*Dataset records*.
<<<<

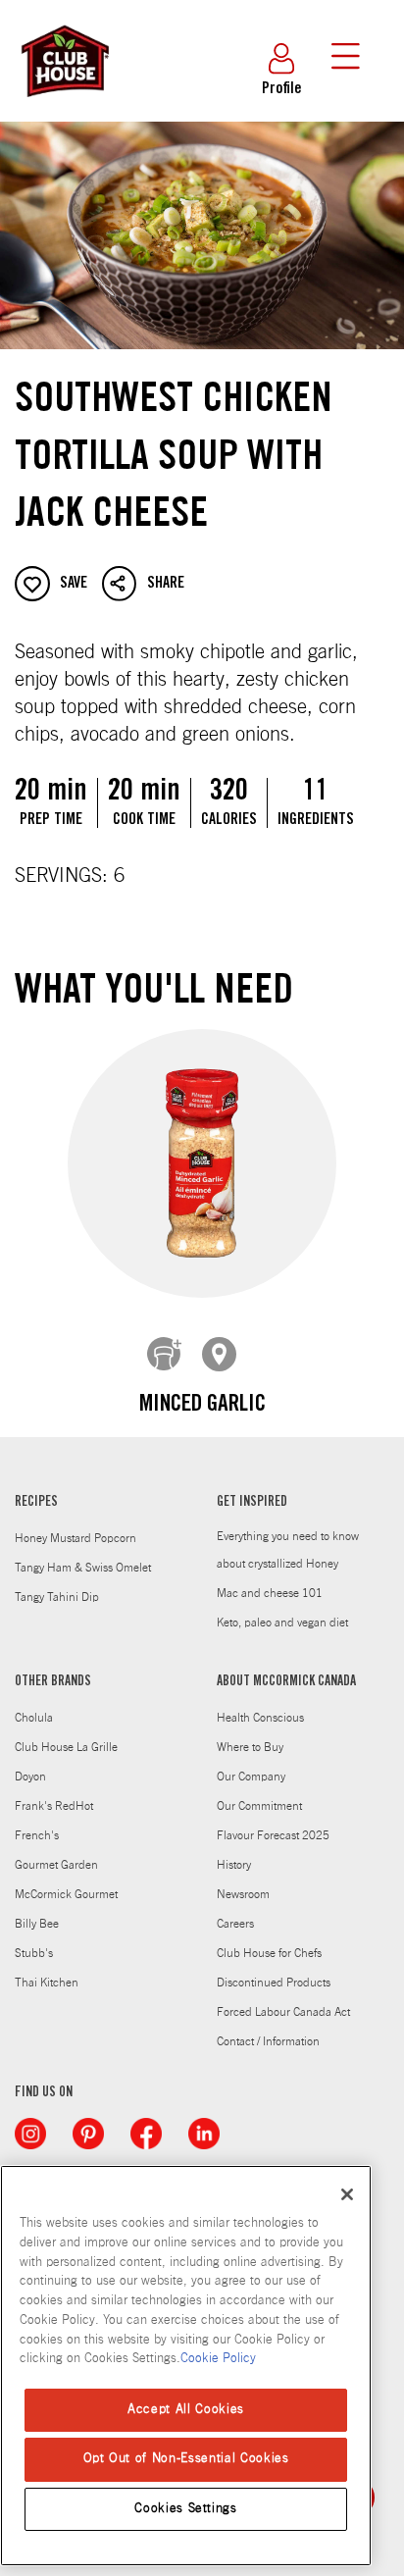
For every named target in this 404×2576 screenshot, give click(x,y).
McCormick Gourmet (66, 1894)
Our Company (251, 1776)
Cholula (34, 1718)
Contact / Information (268, 2041)
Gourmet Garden (56, 1865)
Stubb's (34, 1953)
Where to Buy (250, 1747)
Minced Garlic (202, 1405)
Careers (235, 1924)
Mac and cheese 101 (270, 1593)
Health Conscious (260, 1718)
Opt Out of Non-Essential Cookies (186, 2458)
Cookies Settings (185, 2508)
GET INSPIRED (252, 1503)
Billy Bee (37, 1924)
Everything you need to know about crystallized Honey (288, 1550)
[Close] (347, 2194)
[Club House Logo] (64, 106)
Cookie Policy (218, 2358)
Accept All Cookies (185, 2409)
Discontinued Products (273, 1982)
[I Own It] (164, 1354)
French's (37, 1835)
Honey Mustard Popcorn (75, 1538)
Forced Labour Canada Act (283, 2012)
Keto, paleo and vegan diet (282, 1622)
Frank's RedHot (54, 1806)
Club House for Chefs (269, 1953)
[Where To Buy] (219, 1354)
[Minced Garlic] (202, 1163)
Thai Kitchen (46, 1982)
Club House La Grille (66, 1747)
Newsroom (243, 1894)
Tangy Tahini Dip (57, 1597)
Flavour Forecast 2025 (273, 1835)
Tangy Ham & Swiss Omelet (83, 1567)
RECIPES (36, 1503)
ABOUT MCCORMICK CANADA (286, 1682)
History (234, 1865)
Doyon (30, 1776)
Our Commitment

>>>>

*Assignment*. Return the entries above in full and unchanged, omitting every image.

*Exercise solution*.
For every named target in this 404×2576 screenshot, give click(x,y).
McCormick Gourmet (66, 1894)
Our Company (251, 1776)
Cholula (34, 1718)
Contact / Information (268, 2041)
Gourmet Garden (56, 1865)
Stubb's (34, 1953)
Where to Buy (250, 1747)
Minced Garlic (202, 1405)
Careers (235, 1924)
Mac and cheese 101 (270, 1593)
Health Conscious (260, 1718)
Opt Out of Non-Essential Cookies (186, 2458)
Cookies Settings (185, 2508)
GET INSPIRED (252, 1503)
Billy Bee (37, 1924)
Everything you need to know about crystallized Honey (288, 1550)
[Close] (347, 2194)
[Club House Logo] (64, 106)
Cookie Policy (218, 2358)
Accept All Cookies (185, 2409)
Discontinued Products (273, 1982)
[I Own It] (164, 1354)
French's (37, 1835)
Honey Mustard Popcorn (75, 1538)
Forced Labour Canada Act (283, 2012)
Keto, paleo and vegan diet (282, 1622)
Frank's RedHot (54, 1806)
Club House for Chefs (269, 1953)
[Where To Buy] (219, 1354)
[Minced Garlic] (202, 1163)
Thai Kitchen (46, 1982)
Club House La Grille (66, 1747)
Newsroom (243, 1894)
Tangy Tahini Dip (57, 1597)
Flavour Forecast 2025 (273, 1835)
Tangy Ham & Swiss Omelet (83, 1567)
RECIPES (36, 1503)
ABOUT MCCORMICK CANADA (286, 1682)
History (234, 1865)
Doyon (30, 1776)
Our Commitment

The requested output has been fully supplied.